Given exercise A. Copy from the listing, word for word, the lines running from the line containing "Task: Tap the 1629 SBA value cell" to the line containing "[379, 1062]", both of those lines included.
Given exercise B. Pick up the account of the International Socialist Organization's dissolution where it stops, and keep writing it.

Selected text.
"""

Inside the International Socialist Organization’s Dissolution After a Rape Cover-Up
The story of precisely how and why the International Socialist Organization (ISO) decided to dissolve itself just shy of the 42-year anniversary of its founding in April 1977 remains something of a mystery to those outside its ranks. Perhaps this is because the group’s members themselves have not been able to fully understand, process, and make sense of the events that undid almost four decades of effort in just under two weeks. Perhaps they have been too busy living the crisis and the attendant traumas to write about what happened in a way that outsiders can comprehend.
Yet the lessons of the ISO’s demise are too important to remain a mystery, particularly given Democratic Socialists of America’s (DSA) ongoing #MeToo problems.
Earlier this year, the ISO’s annual convention passed historic organizational reforms and elected a national leadership (the Steering Committee or SC) of 21 people, the majority of whom had never served on the body before. This was unprecedented. As far as anyone knows, the ISO’s last competitive SC election was in 1983 when the group’s founding leaders, Cal and Barbara Winslow, were ousted in an effort driven by the British Socialist Workers Party — then the ISO’s “mothership.” Ahmed Shawki and Sharon Smith were installed in the Winslows’ place on the SC where they (and a handful of close allies like Paul D’Amato) would remain for the next 35 years.

"""

Data shown.
"""

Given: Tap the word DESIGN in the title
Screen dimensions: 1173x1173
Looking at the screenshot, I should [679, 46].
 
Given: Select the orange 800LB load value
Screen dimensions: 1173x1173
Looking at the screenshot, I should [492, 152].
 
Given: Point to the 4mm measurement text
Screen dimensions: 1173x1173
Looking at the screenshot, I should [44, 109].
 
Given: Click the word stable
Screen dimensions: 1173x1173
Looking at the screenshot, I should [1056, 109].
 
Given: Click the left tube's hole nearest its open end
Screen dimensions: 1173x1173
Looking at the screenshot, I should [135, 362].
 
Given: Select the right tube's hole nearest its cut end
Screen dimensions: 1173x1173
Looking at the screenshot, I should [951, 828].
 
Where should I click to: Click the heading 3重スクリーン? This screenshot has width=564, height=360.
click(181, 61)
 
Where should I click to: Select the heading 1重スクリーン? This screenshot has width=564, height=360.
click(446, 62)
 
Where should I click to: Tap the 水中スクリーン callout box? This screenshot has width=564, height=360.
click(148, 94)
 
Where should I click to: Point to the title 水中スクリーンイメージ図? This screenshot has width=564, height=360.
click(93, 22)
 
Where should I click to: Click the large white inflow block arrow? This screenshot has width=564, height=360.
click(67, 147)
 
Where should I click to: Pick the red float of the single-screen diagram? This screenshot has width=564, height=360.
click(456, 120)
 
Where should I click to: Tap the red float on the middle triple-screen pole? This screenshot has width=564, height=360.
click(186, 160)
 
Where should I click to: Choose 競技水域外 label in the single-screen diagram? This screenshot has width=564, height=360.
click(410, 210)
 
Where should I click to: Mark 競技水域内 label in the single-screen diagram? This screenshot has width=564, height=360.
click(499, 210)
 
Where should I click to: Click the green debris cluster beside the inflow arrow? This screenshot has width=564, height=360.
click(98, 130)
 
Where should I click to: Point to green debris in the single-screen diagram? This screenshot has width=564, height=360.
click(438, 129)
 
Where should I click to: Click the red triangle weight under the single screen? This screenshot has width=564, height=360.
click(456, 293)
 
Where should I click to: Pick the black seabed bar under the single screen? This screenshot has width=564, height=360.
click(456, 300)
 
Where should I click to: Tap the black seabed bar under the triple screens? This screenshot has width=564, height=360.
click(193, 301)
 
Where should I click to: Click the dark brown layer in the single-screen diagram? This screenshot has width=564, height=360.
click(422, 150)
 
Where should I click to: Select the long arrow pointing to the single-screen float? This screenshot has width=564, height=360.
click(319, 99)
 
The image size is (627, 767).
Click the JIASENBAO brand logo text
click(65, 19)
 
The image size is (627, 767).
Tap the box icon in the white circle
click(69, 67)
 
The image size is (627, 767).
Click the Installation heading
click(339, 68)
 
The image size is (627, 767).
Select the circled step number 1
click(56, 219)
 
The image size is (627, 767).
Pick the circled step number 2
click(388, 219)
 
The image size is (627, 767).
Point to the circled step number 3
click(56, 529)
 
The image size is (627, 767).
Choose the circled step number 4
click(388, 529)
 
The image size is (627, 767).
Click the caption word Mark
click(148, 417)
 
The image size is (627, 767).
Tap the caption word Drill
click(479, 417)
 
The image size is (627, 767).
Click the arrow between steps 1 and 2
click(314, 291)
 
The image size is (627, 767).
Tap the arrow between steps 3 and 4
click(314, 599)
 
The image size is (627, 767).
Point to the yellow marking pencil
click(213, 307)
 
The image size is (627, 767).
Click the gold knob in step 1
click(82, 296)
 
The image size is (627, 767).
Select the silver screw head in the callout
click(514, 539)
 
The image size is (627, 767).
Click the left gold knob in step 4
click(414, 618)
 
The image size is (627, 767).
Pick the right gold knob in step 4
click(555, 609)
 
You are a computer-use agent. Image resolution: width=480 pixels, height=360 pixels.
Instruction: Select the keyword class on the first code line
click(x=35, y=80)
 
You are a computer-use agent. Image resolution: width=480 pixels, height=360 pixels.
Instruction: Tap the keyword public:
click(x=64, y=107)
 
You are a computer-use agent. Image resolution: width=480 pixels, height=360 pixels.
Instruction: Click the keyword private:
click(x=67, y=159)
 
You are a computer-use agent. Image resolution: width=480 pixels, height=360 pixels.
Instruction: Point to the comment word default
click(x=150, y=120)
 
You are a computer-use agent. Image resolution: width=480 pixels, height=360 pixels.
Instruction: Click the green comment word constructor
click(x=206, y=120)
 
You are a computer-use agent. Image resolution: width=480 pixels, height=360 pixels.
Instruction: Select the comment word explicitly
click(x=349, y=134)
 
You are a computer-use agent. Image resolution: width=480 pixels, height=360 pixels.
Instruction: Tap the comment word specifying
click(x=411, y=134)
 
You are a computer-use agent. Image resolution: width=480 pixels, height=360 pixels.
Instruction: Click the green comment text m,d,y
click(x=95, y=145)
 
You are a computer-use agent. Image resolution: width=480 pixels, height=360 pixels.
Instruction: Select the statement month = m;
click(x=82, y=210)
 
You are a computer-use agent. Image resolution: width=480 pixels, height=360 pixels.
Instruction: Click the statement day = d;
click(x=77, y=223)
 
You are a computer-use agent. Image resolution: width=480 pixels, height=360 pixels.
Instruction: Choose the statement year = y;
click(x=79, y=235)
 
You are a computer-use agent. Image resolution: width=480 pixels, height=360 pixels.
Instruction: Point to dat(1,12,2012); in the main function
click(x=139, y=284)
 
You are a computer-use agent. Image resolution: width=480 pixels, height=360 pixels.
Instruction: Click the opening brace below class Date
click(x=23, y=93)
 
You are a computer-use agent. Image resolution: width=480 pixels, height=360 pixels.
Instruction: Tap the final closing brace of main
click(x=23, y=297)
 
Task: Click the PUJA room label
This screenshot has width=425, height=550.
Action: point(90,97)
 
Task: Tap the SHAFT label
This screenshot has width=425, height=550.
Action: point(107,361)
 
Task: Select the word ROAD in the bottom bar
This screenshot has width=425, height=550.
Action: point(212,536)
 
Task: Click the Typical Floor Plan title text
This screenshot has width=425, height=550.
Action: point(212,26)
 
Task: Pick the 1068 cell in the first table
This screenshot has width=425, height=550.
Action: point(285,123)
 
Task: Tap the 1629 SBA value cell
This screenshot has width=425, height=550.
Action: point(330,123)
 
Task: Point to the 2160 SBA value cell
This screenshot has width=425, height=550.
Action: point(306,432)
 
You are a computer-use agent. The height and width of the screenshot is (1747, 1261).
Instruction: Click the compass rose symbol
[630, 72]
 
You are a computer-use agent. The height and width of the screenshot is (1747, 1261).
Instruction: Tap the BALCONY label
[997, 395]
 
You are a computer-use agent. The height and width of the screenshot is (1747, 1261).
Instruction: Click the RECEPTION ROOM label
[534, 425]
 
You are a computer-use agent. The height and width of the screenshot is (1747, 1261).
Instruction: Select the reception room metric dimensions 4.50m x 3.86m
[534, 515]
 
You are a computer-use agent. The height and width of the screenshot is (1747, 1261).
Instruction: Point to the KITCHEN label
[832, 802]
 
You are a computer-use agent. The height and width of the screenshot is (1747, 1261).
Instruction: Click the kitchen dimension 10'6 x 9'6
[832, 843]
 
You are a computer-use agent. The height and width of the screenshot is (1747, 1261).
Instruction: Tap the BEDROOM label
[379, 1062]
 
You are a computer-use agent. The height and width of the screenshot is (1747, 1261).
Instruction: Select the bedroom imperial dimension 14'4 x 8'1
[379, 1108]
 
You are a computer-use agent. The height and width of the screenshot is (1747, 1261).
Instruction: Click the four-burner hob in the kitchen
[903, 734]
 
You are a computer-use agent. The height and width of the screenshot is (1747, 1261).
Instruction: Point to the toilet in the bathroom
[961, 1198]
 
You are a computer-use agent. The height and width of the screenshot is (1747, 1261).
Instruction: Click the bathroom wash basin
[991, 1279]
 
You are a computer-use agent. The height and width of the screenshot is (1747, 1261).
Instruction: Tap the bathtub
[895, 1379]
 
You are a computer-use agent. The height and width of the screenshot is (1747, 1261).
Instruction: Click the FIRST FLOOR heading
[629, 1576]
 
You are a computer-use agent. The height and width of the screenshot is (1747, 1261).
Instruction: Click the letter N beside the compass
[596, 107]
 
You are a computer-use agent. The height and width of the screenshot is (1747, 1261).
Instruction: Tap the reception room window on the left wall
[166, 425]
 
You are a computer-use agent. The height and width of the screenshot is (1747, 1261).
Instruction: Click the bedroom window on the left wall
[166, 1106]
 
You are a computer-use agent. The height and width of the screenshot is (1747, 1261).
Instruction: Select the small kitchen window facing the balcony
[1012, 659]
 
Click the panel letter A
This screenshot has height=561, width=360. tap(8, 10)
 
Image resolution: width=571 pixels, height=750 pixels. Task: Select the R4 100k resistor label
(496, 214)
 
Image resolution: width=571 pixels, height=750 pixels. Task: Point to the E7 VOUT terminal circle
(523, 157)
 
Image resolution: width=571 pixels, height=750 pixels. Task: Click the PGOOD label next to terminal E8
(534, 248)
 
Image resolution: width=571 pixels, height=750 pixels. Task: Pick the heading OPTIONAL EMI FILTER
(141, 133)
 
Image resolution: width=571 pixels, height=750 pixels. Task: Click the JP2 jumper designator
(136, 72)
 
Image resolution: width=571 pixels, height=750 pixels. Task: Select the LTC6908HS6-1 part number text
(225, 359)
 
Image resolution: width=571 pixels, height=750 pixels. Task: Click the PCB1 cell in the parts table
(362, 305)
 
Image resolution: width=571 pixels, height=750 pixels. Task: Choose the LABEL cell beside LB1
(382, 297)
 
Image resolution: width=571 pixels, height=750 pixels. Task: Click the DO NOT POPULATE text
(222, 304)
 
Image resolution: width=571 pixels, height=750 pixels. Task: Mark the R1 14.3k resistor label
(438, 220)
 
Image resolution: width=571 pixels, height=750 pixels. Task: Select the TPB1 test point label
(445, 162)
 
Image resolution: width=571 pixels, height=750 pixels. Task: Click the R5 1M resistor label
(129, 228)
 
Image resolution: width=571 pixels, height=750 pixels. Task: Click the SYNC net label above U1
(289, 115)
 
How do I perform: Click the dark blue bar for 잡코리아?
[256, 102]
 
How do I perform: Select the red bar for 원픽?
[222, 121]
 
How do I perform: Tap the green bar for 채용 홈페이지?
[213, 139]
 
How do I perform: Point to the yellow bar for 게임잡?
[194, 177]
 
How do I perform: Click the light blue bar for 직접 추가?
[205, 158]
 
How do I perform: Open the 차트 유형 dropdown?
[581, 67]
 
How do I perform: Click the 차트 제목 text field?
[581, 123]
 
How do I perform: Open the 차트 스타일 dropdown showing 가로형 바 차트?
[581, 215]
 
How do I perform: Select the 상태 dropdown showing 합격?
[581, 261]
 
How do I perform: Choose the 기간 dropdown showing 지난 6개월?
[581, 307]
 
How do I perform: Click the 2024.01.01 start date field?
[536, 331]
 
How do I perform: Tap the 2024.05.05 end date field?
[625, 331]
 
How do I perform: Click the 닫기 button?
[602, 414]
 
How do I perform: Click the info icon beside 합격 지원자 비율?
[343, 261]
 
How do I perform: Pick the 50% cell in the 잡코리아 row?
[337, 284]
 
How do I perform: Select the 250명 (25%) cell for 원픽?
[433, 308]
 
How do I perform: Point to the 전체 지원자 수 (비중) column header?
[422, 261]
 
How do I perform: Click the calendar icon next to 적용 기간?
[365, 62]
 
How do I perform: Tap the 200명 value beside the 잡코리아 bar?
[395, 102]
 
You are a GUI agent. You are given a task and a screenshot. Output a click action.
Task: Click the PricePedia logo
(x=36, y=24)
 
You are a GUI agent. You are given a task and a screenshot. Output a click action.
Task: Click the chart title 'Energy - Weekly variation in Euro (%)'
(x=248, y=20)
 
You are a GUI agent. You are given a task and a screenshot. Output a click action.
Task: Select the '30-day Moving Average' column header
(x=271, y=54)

"""

Output A.
Task: Tap the 1629 SBA value cell
This screenshot has width=425, height=550.
Action: point(330,123)
 
Task: Point to the 2160 SBA value cell
This screenshot has width=425, height=550.
Action: point(306,432)
 
You are a computer-use agent. The height and width of the screenshot is (1747, 1261).
Instruction: Click the compass rose symbol
[630, 72]
 
You are a computer-use agent. The height and width of the screenshot is (1747, 1261).
Instruction: Tap the BALCONY label
[997, 395]
 
You are a computer-use agent. The height and width of the screenshot is (1747, 1261).
Instruction: Click the RECEPTION ROOM label
[534, 425]
 
You are a computer-use agent. The height and width of the screenshot is (1747, 1261).
Instruction: Select the reception room metric dimensions 4.50m x 3.86m
[534, 515]
 
You are a computer-use agent. The height and width of the screenshot is (1747, 1261).
Instruction: Point to the KITCHEN label
[832, 802]
 
You are a computer-use agent. The height and width of the screenshot is (1747, 1261).
Instruction: Click the kitchen dimension 10'6 x 9'6
[832, 843]
 
You are a computer-use agent. The height and width of the screenshot is (1747, 1261).
Instruction: Tap the BEDROOM label
[379, 1062]

Output B.
In the year leading up to the ISO’s February 2019 convention, dissatisfaction with the organization’s internal regime and external practice became so widespread that the Steering Committee itself became divided into a pro-reform majority and an anti-reform minority centered around Smith, Shawki, and the 1980s old guard. So many resolutions and discussion pieces were submitted to members-only pre-convention discussion bulletins over a six-month period that the final result was 45 volumes amounting to nearly 1,200 pages.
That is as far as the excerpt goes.